The 2016 Crookston High School Pirate Hall of Fame Banquet will be held on Friday, September 9 in the Crookston High School Commons.  The program will start at 5:00 PM with a meal catered by RBJ's Restaurant of Crookston with the cost of a ticket at $10.00. Tickets can be purchased at the Crookston High School office and the committee would like tickets to be purchased by September 6 so they can have a handle on the number of diners.  All monies raised from the banquet go back into the Hall of Fame committee's account to prepare for next year.

The inductees to the Pirate Hall of Fame will be:

Dave Barnum -
35 years as a science teacher while coaching cross-country and girl's track. He also coached 7th and 8th grade football for 18 years and taught class room drivers education  for a number of years. Dave was named the National Drivers Education and Traffic Safety of the Year. He was named the State Class A Girls Track Coach of the Year in 1995 and 1999. During his career the Pirate girls won four state championships in track and won 114 first place finishes.

Paul Kuznik - 
Was a two-time Minnesota State Wrestling Champ, plus a top academia who went to West Point attending the U.S. Military Academy where he wrestled and was captain his senior year and qualified for the NCAA Championships twice.  After his service in the Army, Paul has been in the medical device industry for the past 23 years.

Brent Reichert -
A 1975 graduate where he was class valedictorian. Brent earned 12 varsity letters in football, basketball (where he was All-State) and tennis where he set a state record of 102 wins and won the Region singles four straight years. Brent participated in choir, band and orchestra where he was All-State choir, highest possible ratings plus he was a Region champ in Speech finishing second at state. Brent is now a law partner with Robins Kaplan in Minneapolis.

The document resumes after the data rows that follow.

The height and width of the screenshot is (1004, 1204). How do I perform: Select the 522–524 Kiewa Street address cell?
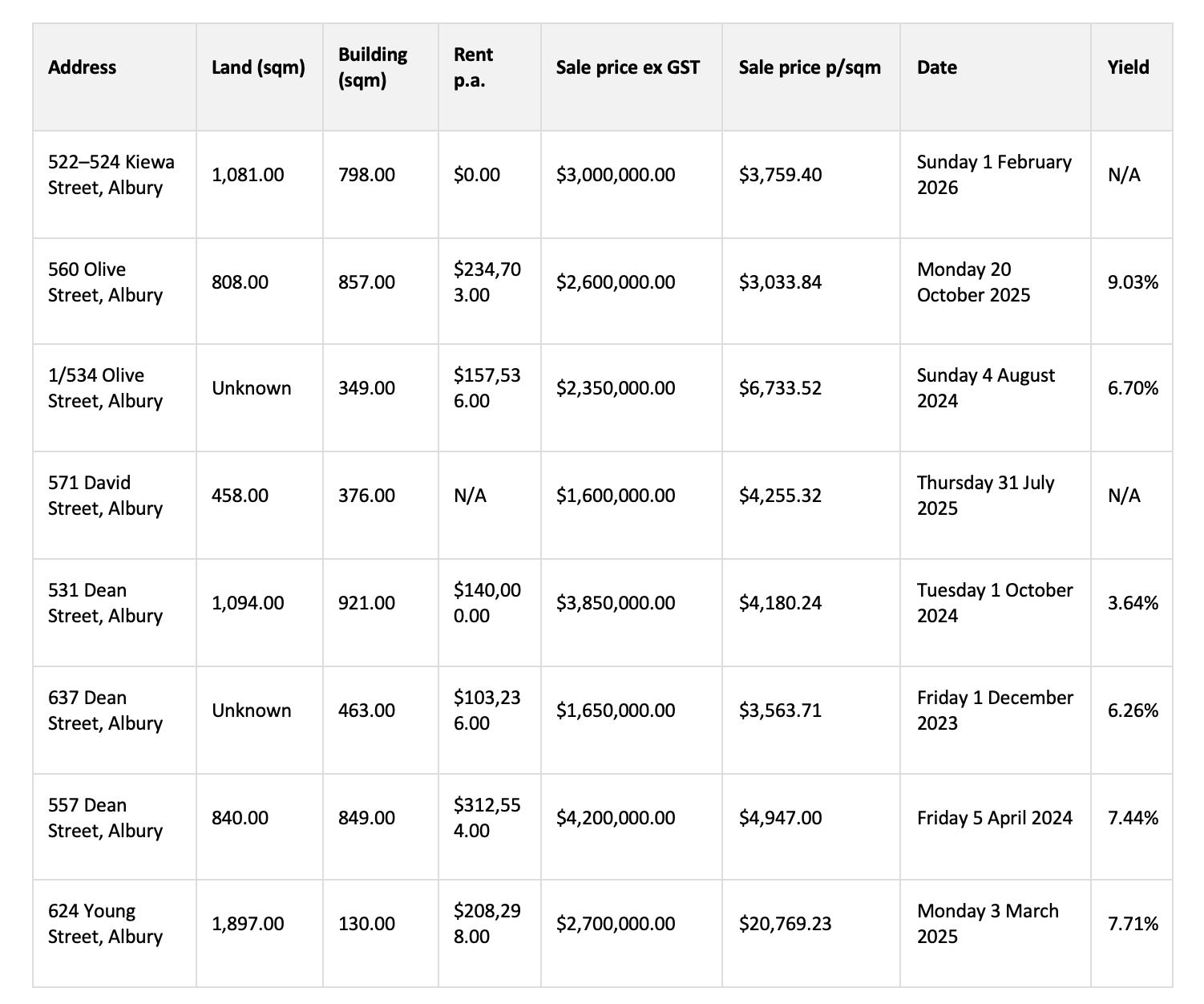pyautogui.click(x=111, y=175)
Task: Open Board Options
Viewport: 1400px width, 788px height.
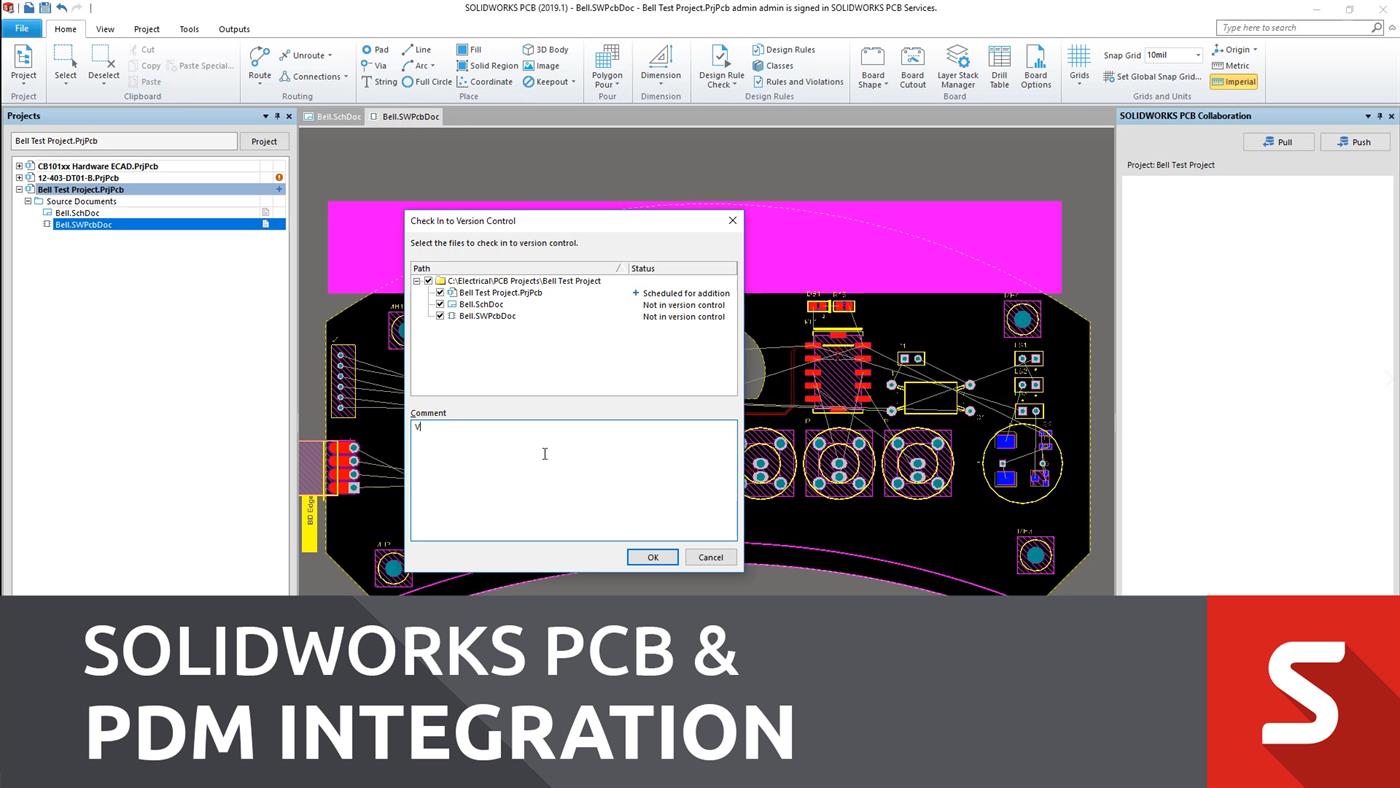Action: click(1035, 62)
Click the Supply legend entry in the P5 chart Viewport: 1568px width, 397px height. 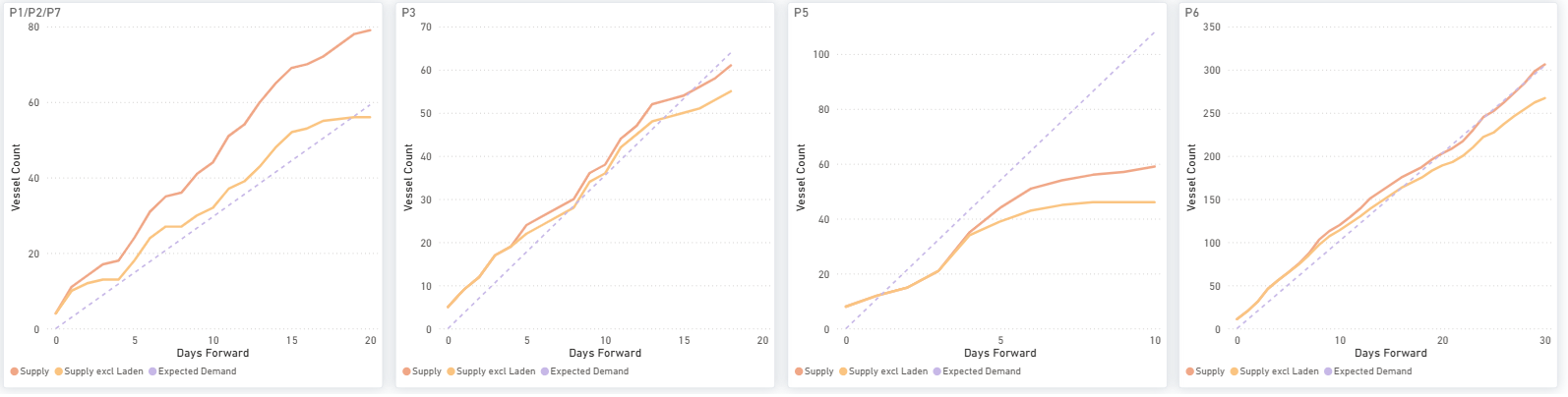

1995 Crookston Pirates Baseball Team - 
The Pirates won the Minnesota State Class A Baseball Championship defeating Brooklyn Center 4-3 in 10 innings for the title and finished 22-5 that season.
Crookston won the Section 8A Tournament and started out with a 9-7 win over Melrose, 9-3 semi-final win over Luverne.  In the championship game, Chris Bruggeman walked and Marty Aubol courtesy ran for him. Chris Peterson sacrifice bunted Aubol to second and Aubol ended up at third base on a wild pitch. The winning run scored on a Jerrod Hann single past the second baseman to end the longest title game at that time in 49 years!
Members of the 1995 Pirates:
Marty Aubol
Mitch Bakken
Chris Bruggeman   (State All-Tournament Team)
David Clausen
Shaun Corbin
Jerrod Hann
Brock Hanson
Alfredo 'Bambi' Lopez
Erik Monteen
Travis Nicholas
Ben Parkin  (State All-Tournament Team)
Justin Paul
Chris Peterson
Garrett Rock
Bob Shimpa  (State All-Tournament Team)
Coach:  Jim Simon
Assistant Coach:  Brian Follette
Student Manager : The late Travis Brekken

Also being recognized will be the inaugural Crookston High School 'Legends Hall of Fame'.
Recognizing individuals who would qualify for entry in the Pirate Hall of Fame but distinguished themselves long before the Hall of Fame was established. The three individuals named to the Legends Hall of Fame and having their names on that plaque are:

Andrew Geer -
Class of 1925. Participated in football, basketball, baseball, track, opera, class play and glee club.

Tosten 'Toddy' Johnson -
Class of 1945.
First Pirate basketball player to score 500 points in a career and also lettered in football and track.

Willis Eide -
Class of 1939.
Although not participating in sports, Willis actively promoted them and would be asked by the teams to travel along to the games. Willis was a bench official for local basketball games, serving as timer and scorer. Willis died at the age of 29 in an automobile accident and the school has been giving a "Willis Eide Memorial Award" each spring to a local student-athlete.